Не прилагая к этому никаких усилий, между прочим.
Не стараясь понравиться.
Потом эта женщина его накормила, а потом спасла. Все дело в инстинктах. Тебя кормят — значит, это хороший человек. Тебя выводят на свободу — значит, этот человек еще лучше, чем ты думал сначала. После того, как просидишь в заточении, не видя человеческих лиц и не слыша голосов, ты будешь ведом именно инстинктами.
Это не любовь, хотя ночью, обнимая меня, Генрих сбивчиво говорил как раз о ней.

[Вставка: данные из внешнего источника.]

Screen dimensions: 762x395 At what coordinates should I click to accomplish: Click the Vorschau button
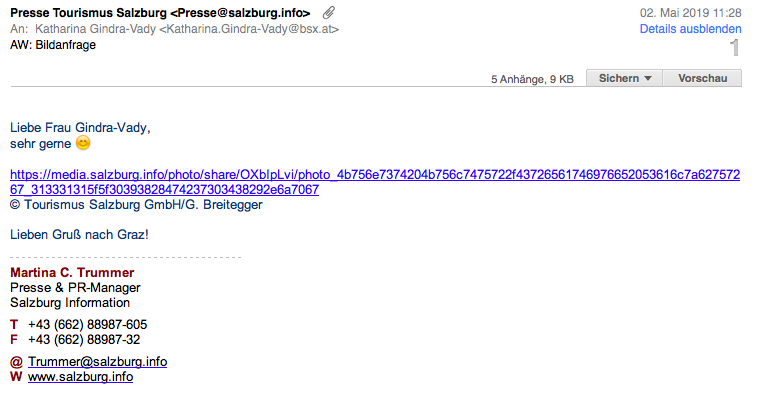(x=702, y=78)
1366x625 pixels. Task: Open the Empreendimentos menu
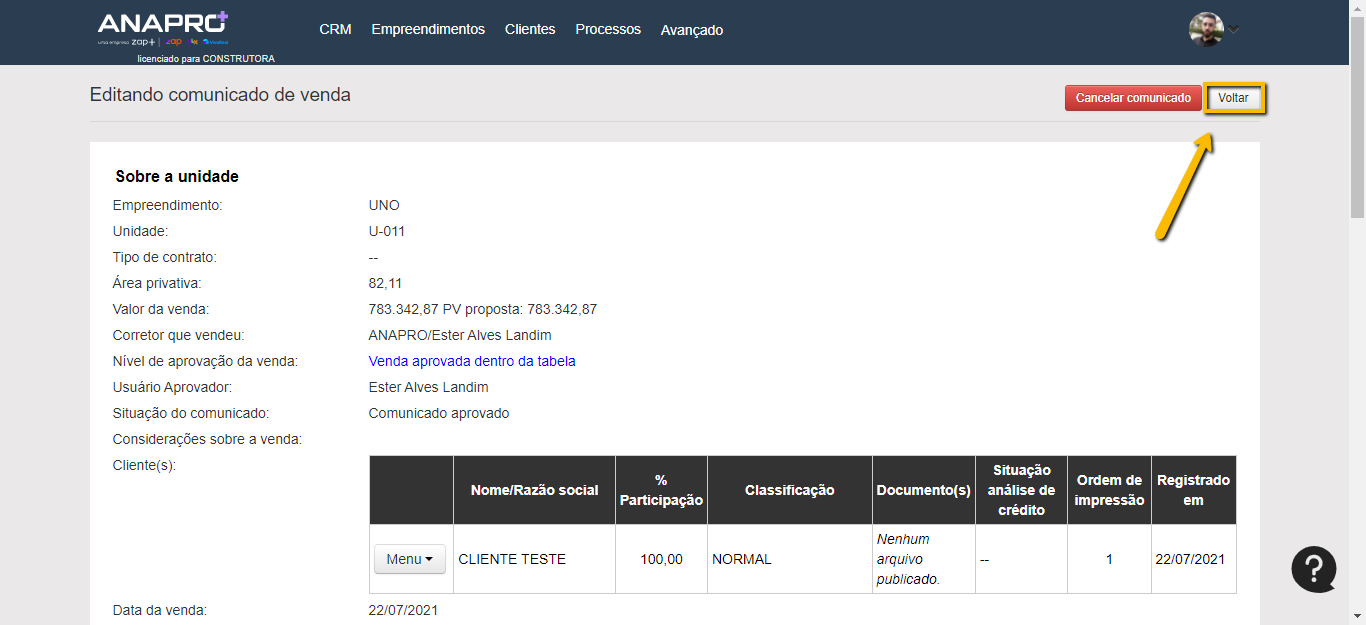click(x=428, y=30)
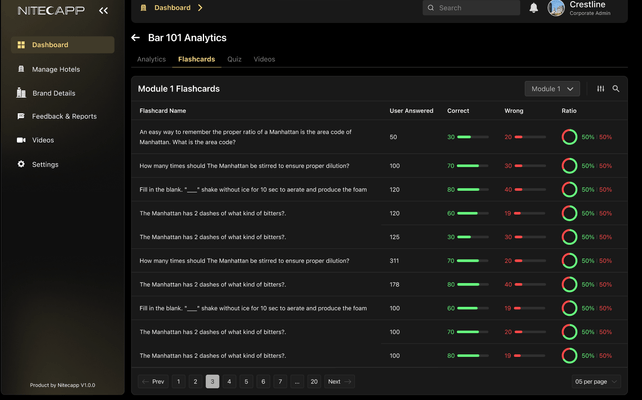Go to page 20 in pagination
Screen dimensions: 642x400
(x=314, y=381)
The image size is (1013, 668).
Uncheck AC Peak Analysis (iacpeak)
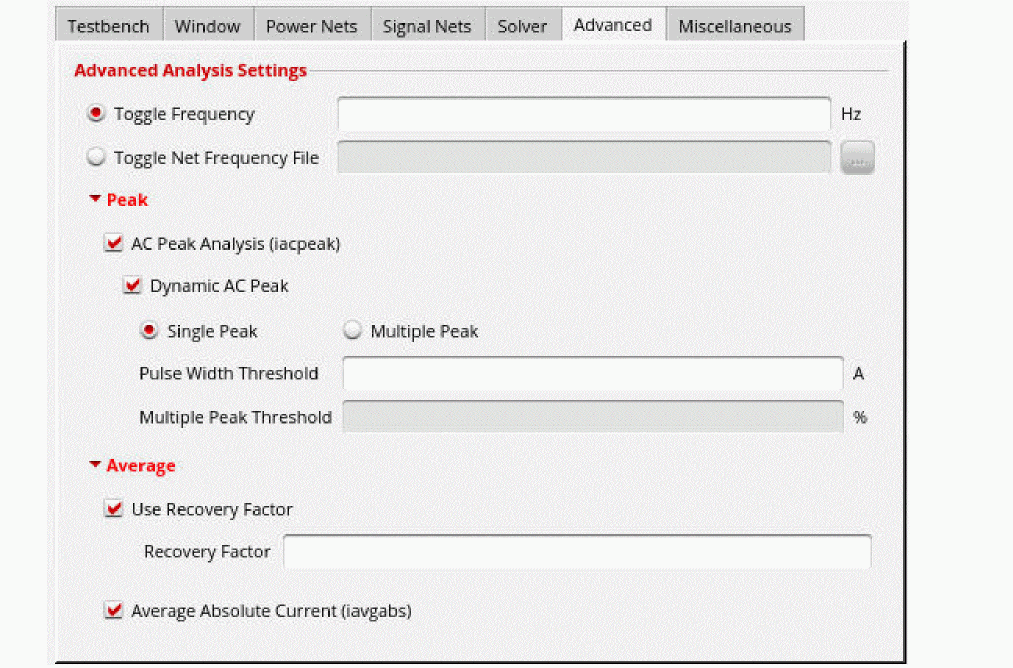[113, 243]

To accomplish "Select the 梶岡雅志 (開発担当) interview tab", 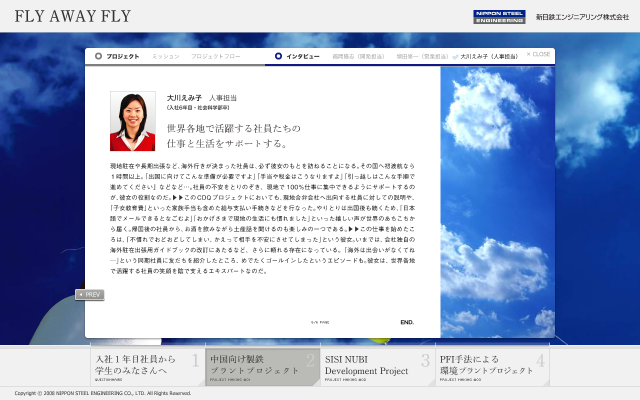I will [x=355, y=56].
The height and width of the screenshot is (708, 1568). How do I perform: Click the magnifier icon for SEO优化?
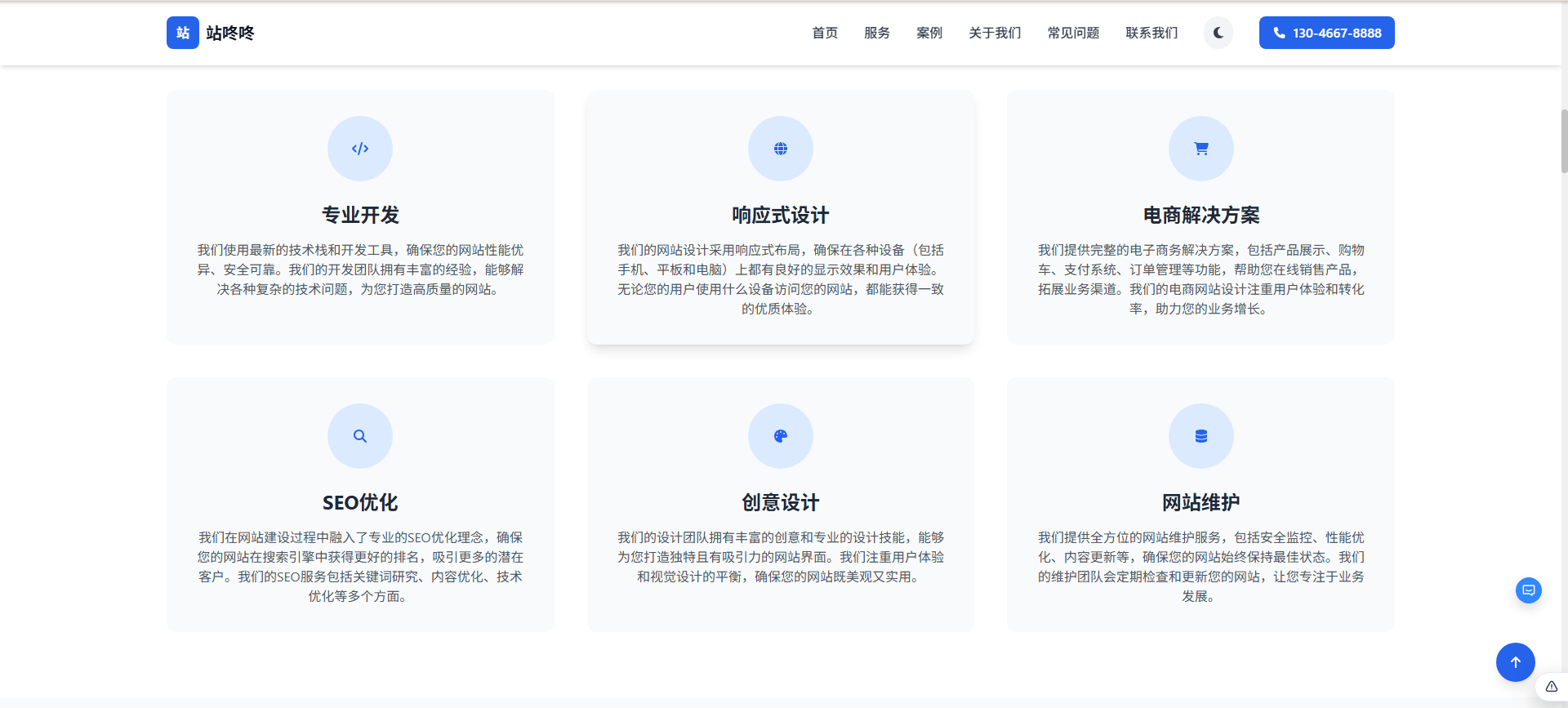(360, 436)
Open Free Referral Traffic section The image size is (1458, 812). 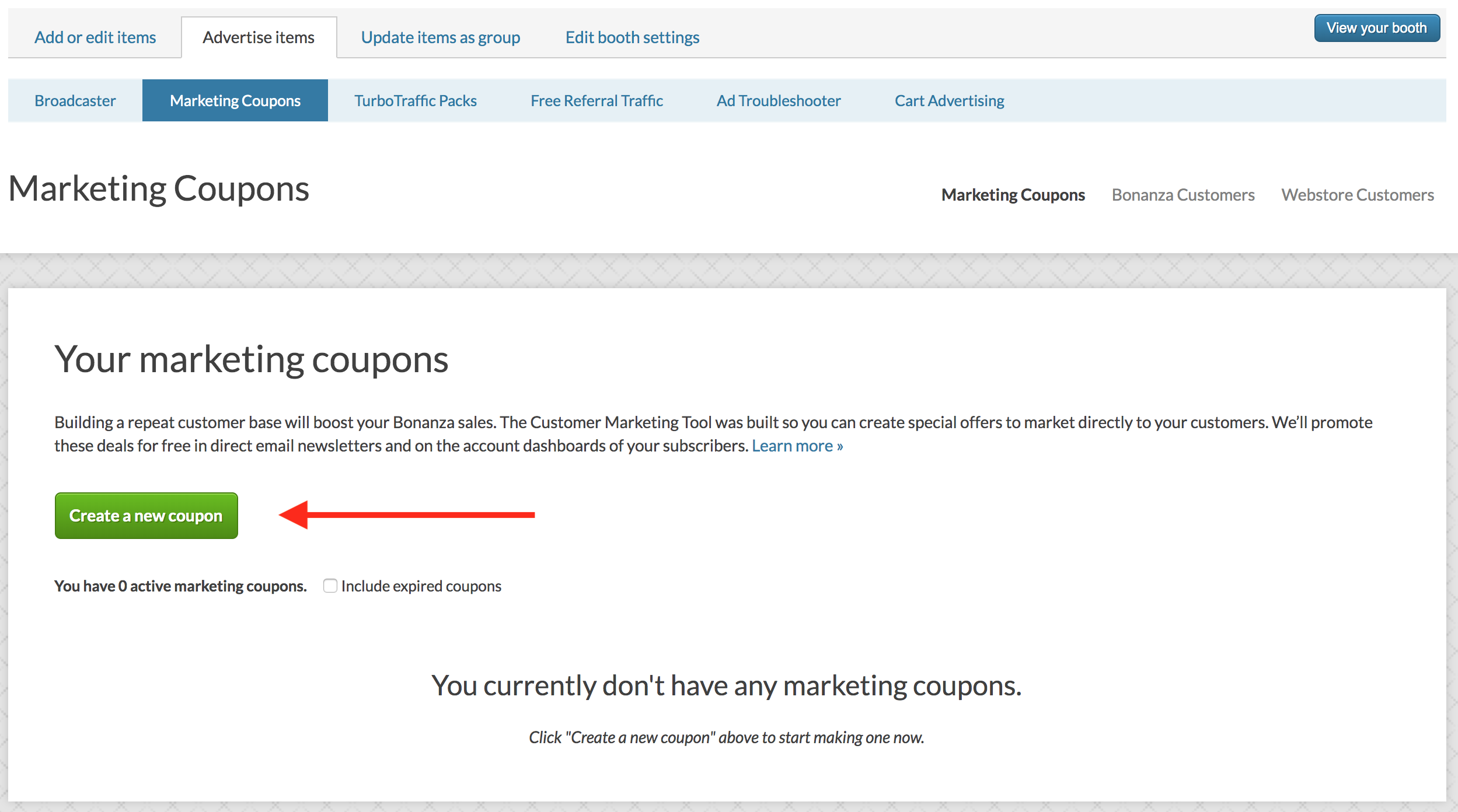[x=597, y=100]
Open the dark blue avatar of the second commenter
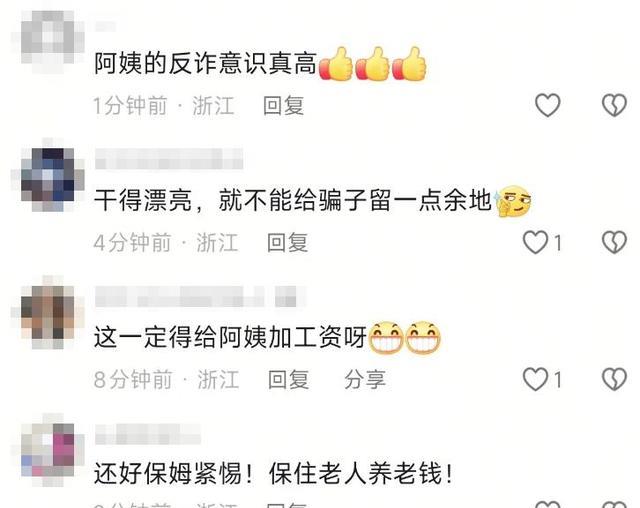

Это просто привязанность. Душевное тепло. Нежность.
Вот и все.
Он вернет себе корону, поблагодарит меня за помощь и, возможно, некоторое время я буду его фавориткой. Но он никогда не женится на той, которая пришла из-за грани миров. Постепенно мы станем отдаляться друг от друга, а советники будут рекомендовать молодому королю как можно скорее заключить законный брак с какой-нибудь достойной девушкой.
Мир велик. Принцесс в нем много. Есть из кого выбрать.
Генрих принц, и однажды он обязательно станет королем. А я просто девушка из другого мира. Вот и все.
Между нами пропасть, которую не перепрыгнуть.
Птичка в очередной раз подпрыгнула на подоконнике, поклонилась, и я услышала вторую трель. Такая же золотистая птица, только поменьше и не с таким ярким хохолком выпорхнула из темно-зеленой листвы и села рядом с первой. Несколько секунд они кланялись друг другу, а потом запели вместе.